## [TO DO]
The records that follow are to be transcribed in full, leaving out each picture.

## [INPUT FOR THIS TASK]
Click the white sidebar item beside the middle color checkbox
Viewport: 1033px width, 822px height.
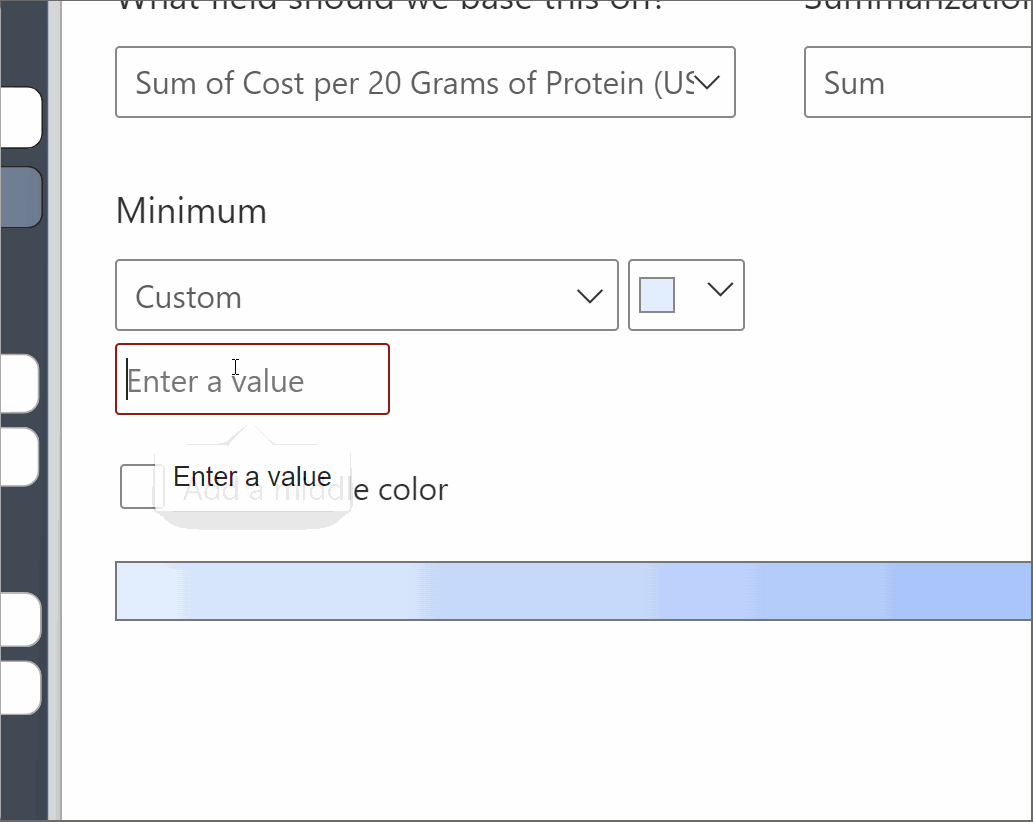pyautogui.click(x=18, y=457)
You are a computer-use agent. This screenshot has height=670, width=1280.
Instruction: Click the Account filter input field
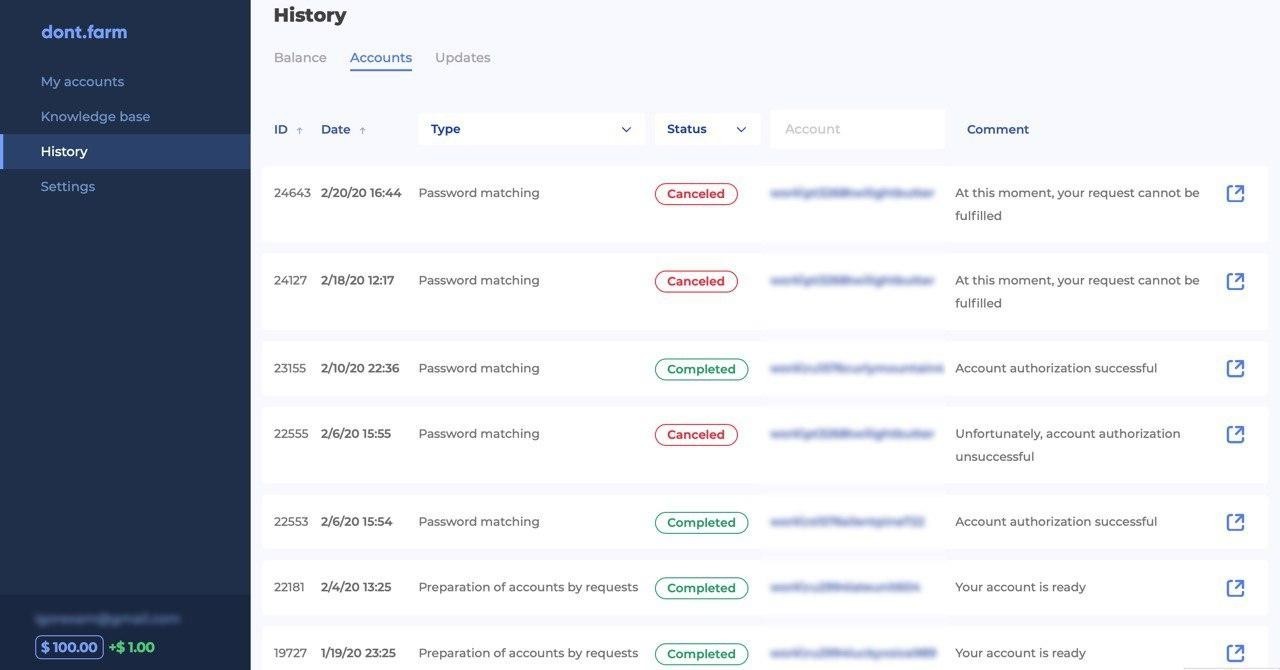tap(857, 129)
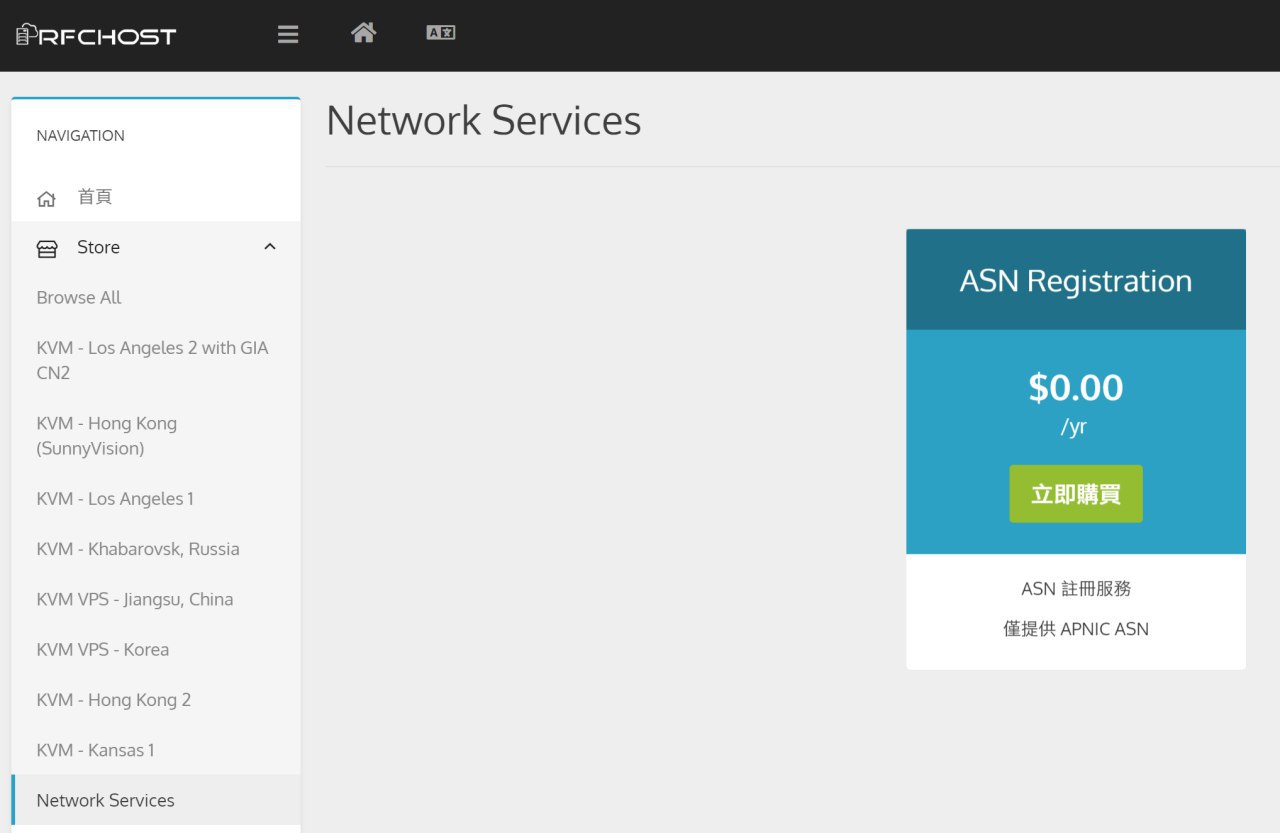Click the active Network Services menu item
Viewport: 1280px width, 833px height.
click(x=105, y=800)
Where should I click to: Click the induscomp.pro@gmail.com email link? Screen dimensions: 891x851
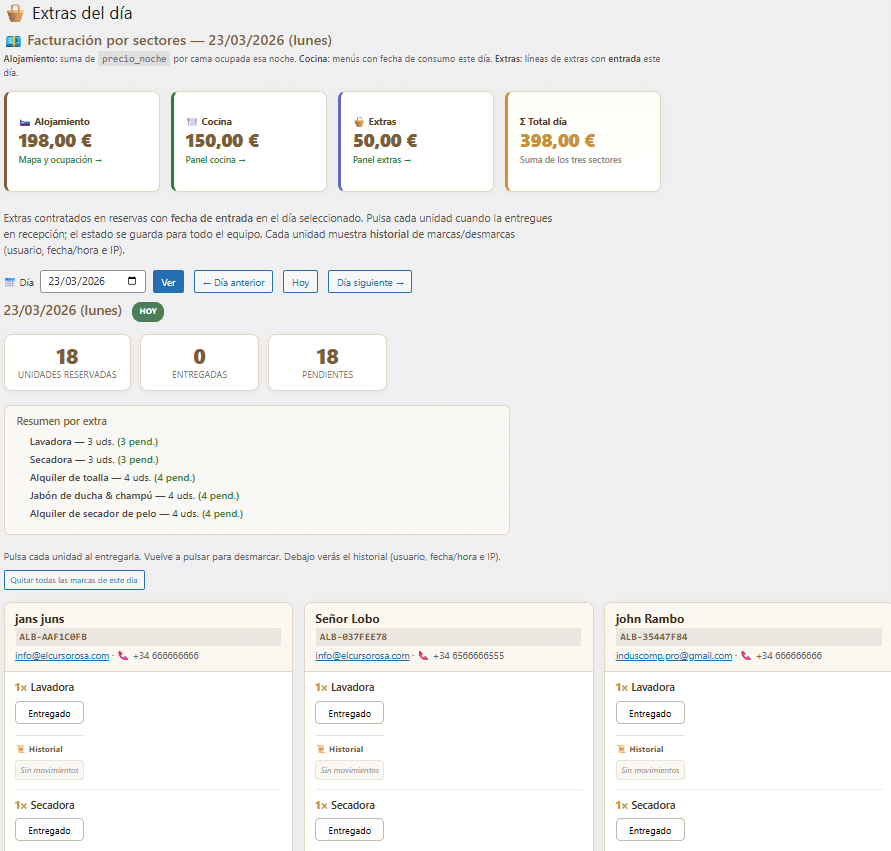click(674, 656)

## [EXERCISE OUTPUT]
Click the white sidebar item beside the middle color checkbox
Viewport: 1033px width, 822px height.
pyautogui.click(x=18, y=457)
You are a computer-use agent. This screenshot has height=670, width=1280.
Instruction: Click the Account filter input field
tap(857, 129)
Click the active Network Services menu item
Viewport: 1280px width, 833px height.
click(x=105, y=800)
Where should I click to: Click the induscomp.pro@gmail.com email link? Screen dimensions: 891x851
click(674, 656)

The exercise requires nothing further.